I DON'T KNOW WHERE WE ARE WE ARE TOO FUCKING ELEVATED.
Me either! Fuck yeah, 12th and something. 12th and hamburger stand.
I think a girl in front of me glued an ugg tag to a weird pair of boots.
what kind of dress can i wear to my high school reunion that says "even though i'm more successful than all of you i'm still up for sex"?
The guy in the library beside me just whipped out an entire loaf of bread, a knife and a container of peanut butter and is proceeding to make multiple sandwiches.
side note. good thing you didn't come to drunk breakfast. we were judged by children.

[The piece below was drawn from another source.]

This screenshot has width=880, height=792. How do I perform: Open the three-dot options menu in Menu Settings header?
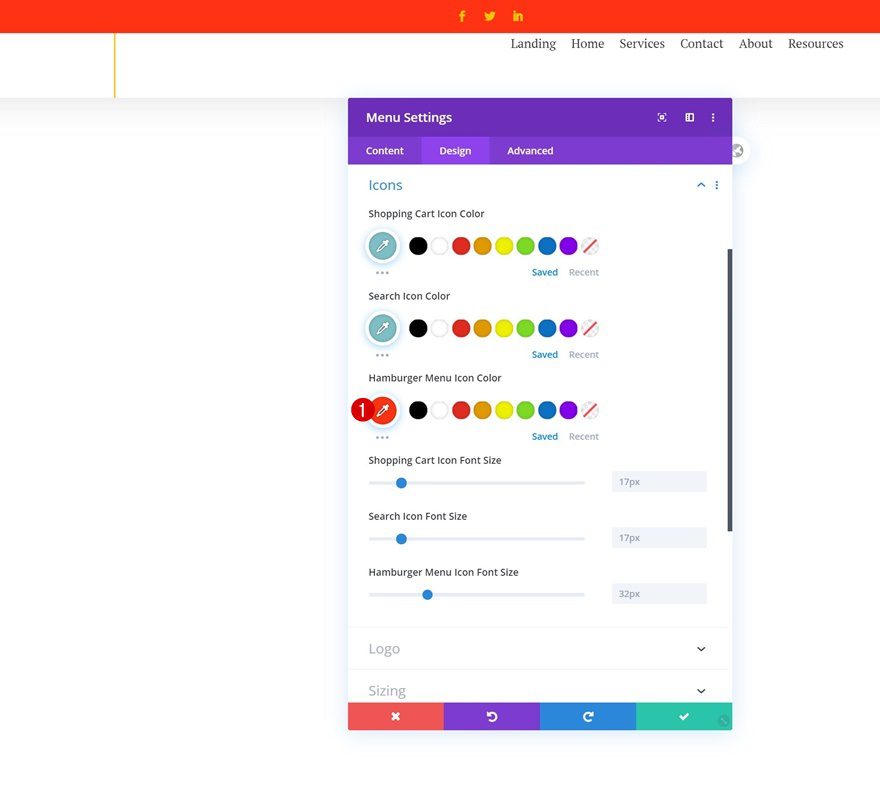pyautogui.click(x=713, y=117)
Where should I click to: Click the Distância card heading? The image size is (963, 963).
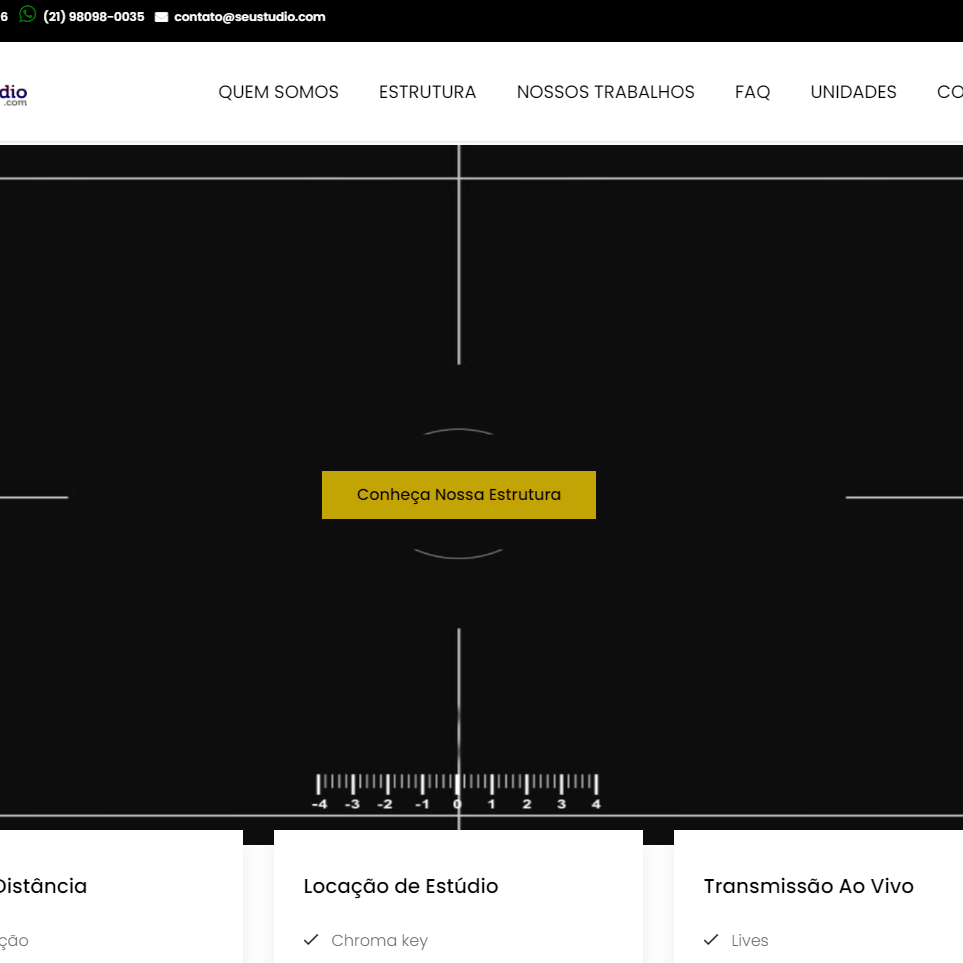(x=42, y=886)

I told her that if she blew me I would give her the empty pizza box in the fridge.... Why did she agree?
Pushiiing vjews 4 ma daz caik
Lyk hr kuds 4
Also, am I the only one who noticed he didn't fuck you until after you were technically a cripple? Or am I reading into this too much? Congrats on that btw
Its like a match made in avoid-eachother-because-we're-antisocial-and-awkward heaven
I decided I was tough enough to wax my bikini area myself. Long story short, I'll be drunk when you get home
As the cops are taking us away I see the strippers taking our DD backstage.
I "liked" his changed relationship status just to show him I'm ok with the fact he found someone not as pretty as me
"We drove to the deserted part of the parking lot, and that's where we blew each other. It was so romantic."
You can either drink his whiskey or be a bitch. Doing both is just mean.
You're a hot mess, you know that?
At least I'm a FUN hot mess. Like a train crash full of pizza, fireworks and glitter.